**Data:**
++++
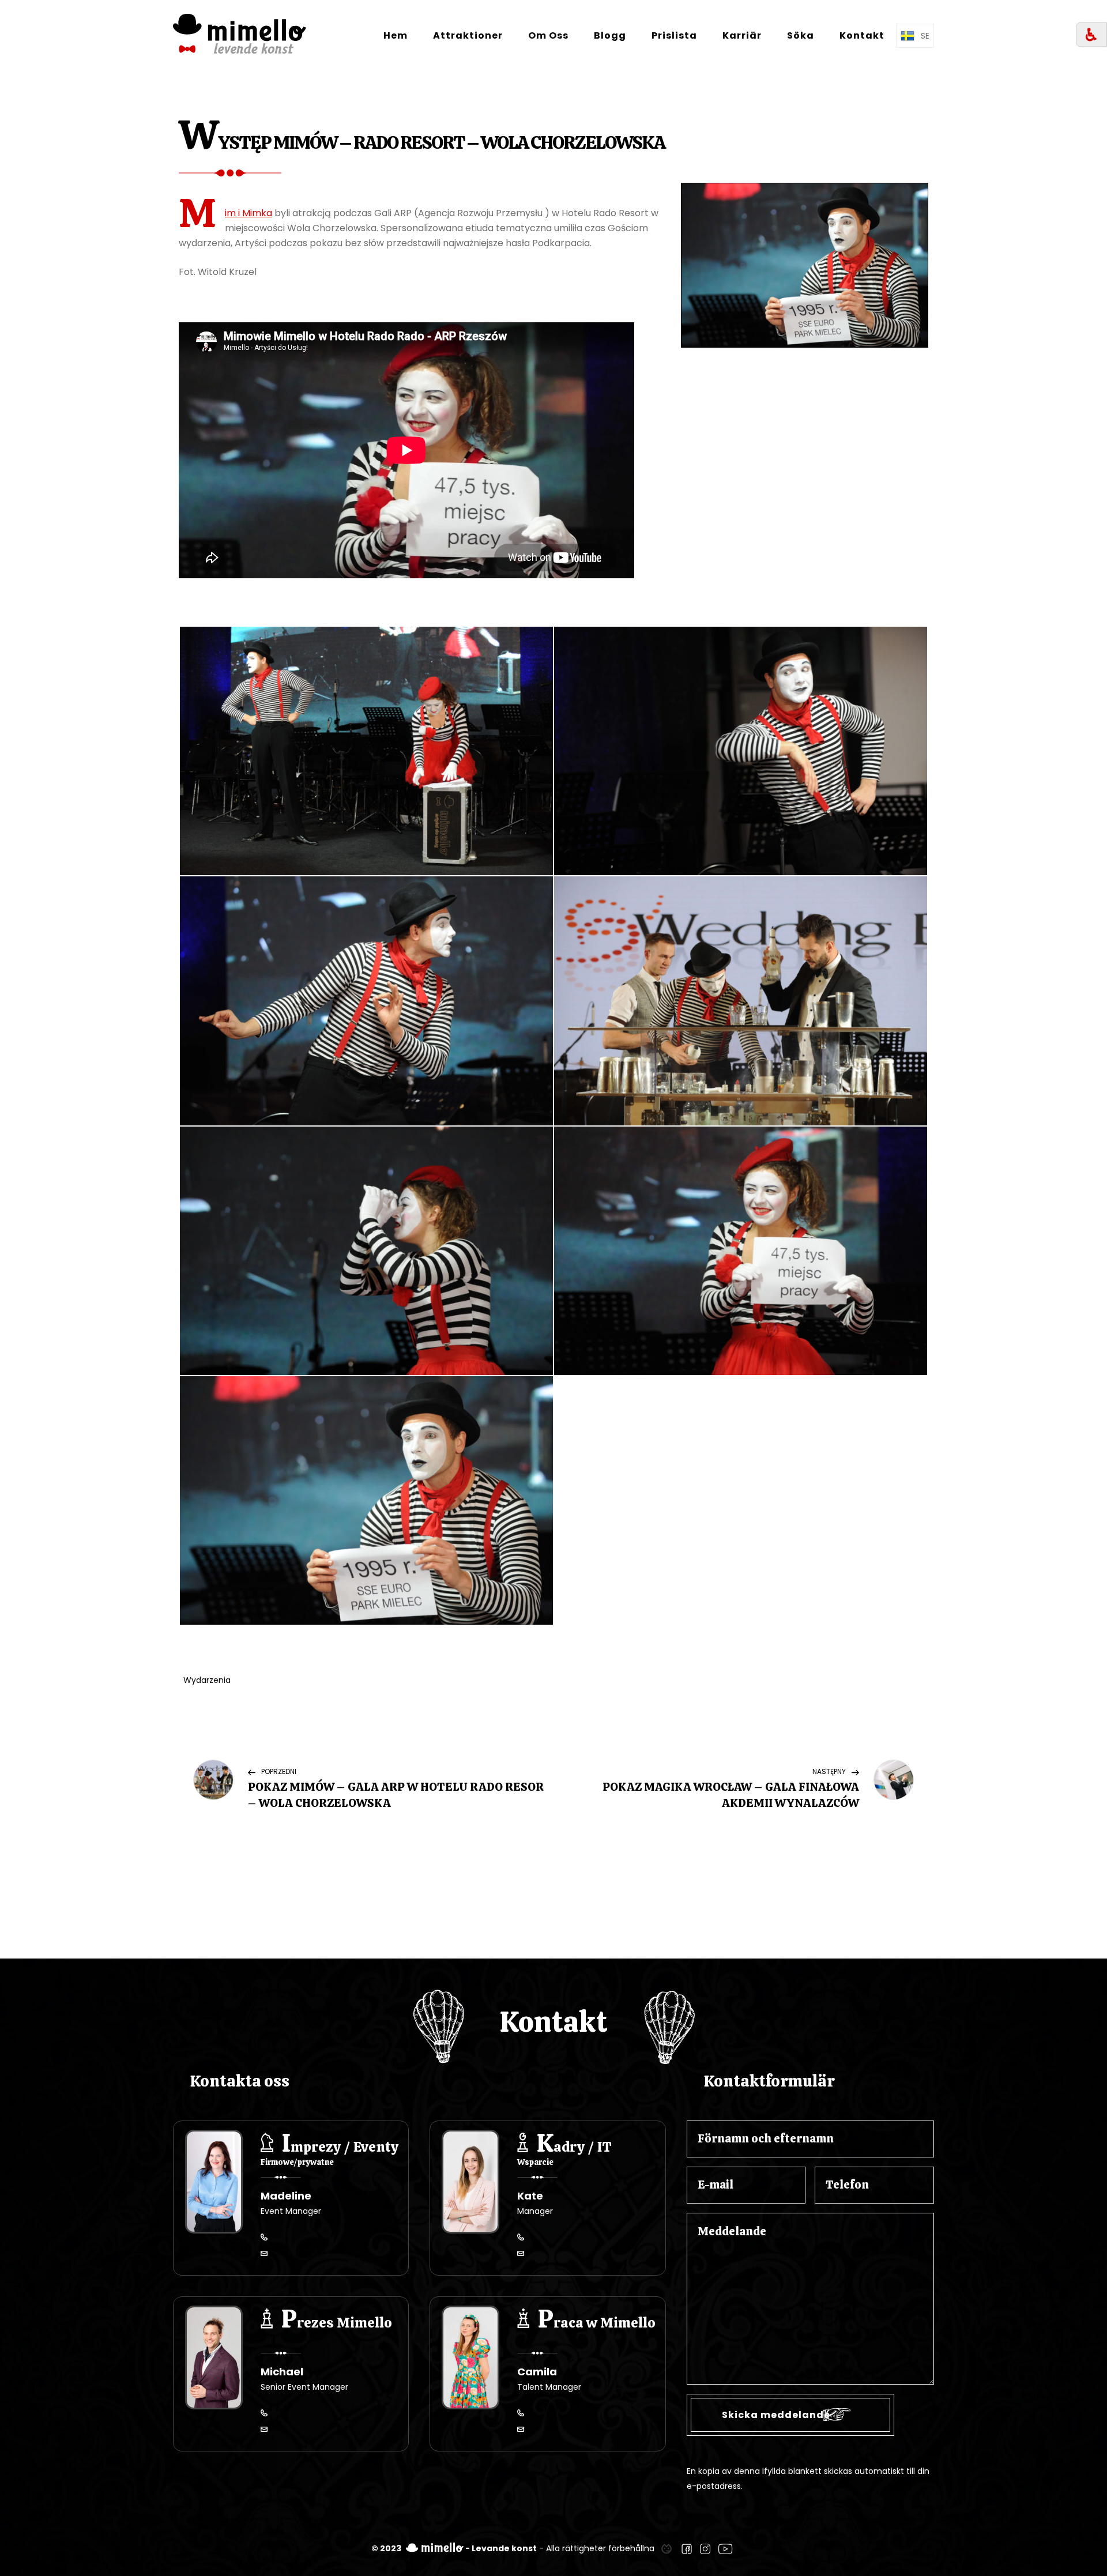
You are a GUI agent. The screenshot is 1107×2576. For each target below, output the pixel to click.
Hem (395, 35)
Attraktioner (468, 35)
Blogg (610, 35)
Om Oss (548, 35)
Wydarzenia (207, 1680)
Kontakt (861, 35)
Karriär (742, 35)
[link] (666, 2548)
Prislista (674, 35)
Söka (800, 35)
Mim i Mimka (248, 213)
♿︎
++++
**Assignment:** Reproduce all of the entries above word for word, but leave out their pictures.

**Exercise result:**
You are a GUI agent. The screenshot is 1107×2576. For each target below, output the pixel to click.
Hem (395, 35)
Attraktioner (468, 35)
Blogg (610, 35)
Om Oss (548, 35)
Wydarzenia (207, 1680)
Kontakt (861, 35)
Karriär (742, 35)
[link] (666, 2548)
Prislista (674, 35)
Söka (800, 35)
Mim i Mimka (248, 213)
♿︎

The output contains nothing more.